A Rumor Of War Essays Shooting An Elephant By Orwell Essay

I got out of Vietnam without a scratch, but while reporting on the Lebanese civil war, I became part of the story when I was wounded in both legs by automatic rifle fire, suffering injuries that put me in a hospital for a month and in a wheelchair or on crutches for six more months. War prohibits all retreat into the familiar confines of whatever illusions people may have had about themselves, laying bare bedrock truths about their characters. Some people, like the protagonist in Stephen Crane’s , learn that they are not as brave or as good as they had imagined themselves to be.

Sometimes, but no less compelling, they discover virtues they did not realize they had.

It’s in that broader sense that my baptism of fire in Vietnam has affected much of my fiction.
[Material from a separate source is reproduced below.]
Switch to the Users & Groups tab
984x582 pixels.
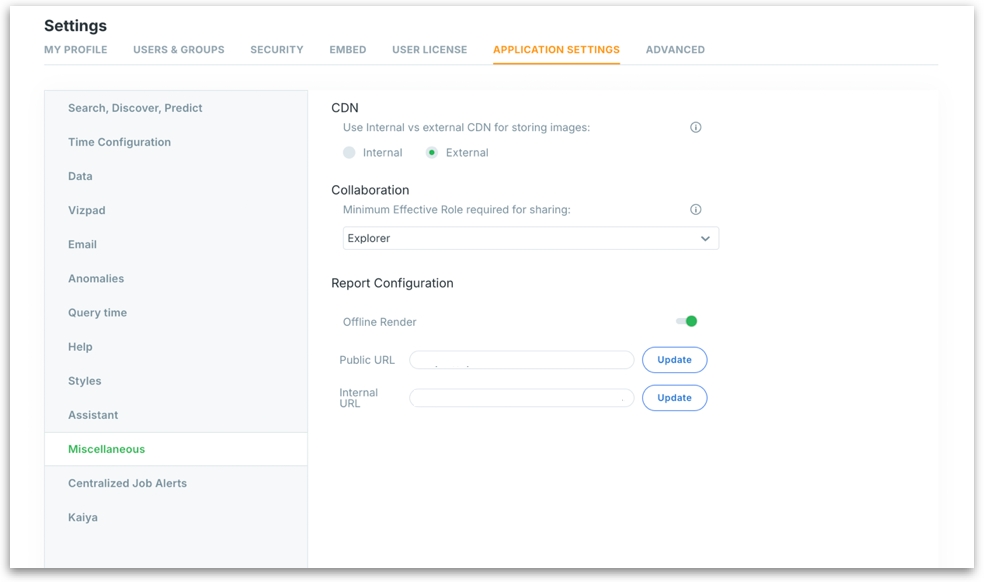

The phrase, “the joy of battle” occurs frequently in his verses.

In an introduction to the accepts violence as a permanent factor in human life,” Knox continues, “and accepts it without sentimentality, for it is just as sentimental to pretend that war does not have its monstrous ugliness as it is to deny that it has its own strange and fatal beauty.” I wrestled for weeks with the fact that I had loved the war as deeply as I’d hated it.

Some drill down and discover that they don’t have any. ”is simply a story about war, about the things men do in war and the things war does to them.” To expand on that thought a bit—the things men do in war is often a measure of the things it has done to them I began the book in the spring of 1967 in the bachelor officer’s quarters at Camp Lejeune, North Carolina, and finished it in a cabin in Pine Creek, Montana, in the fall of 1976. Anger and fear—for a long time, I couldn’t sleep without a loaded gun at my bedside.

Guilt—I was almost court-martialed after my platoon killed two Vietnamese civilians mistaken for Viet Cong.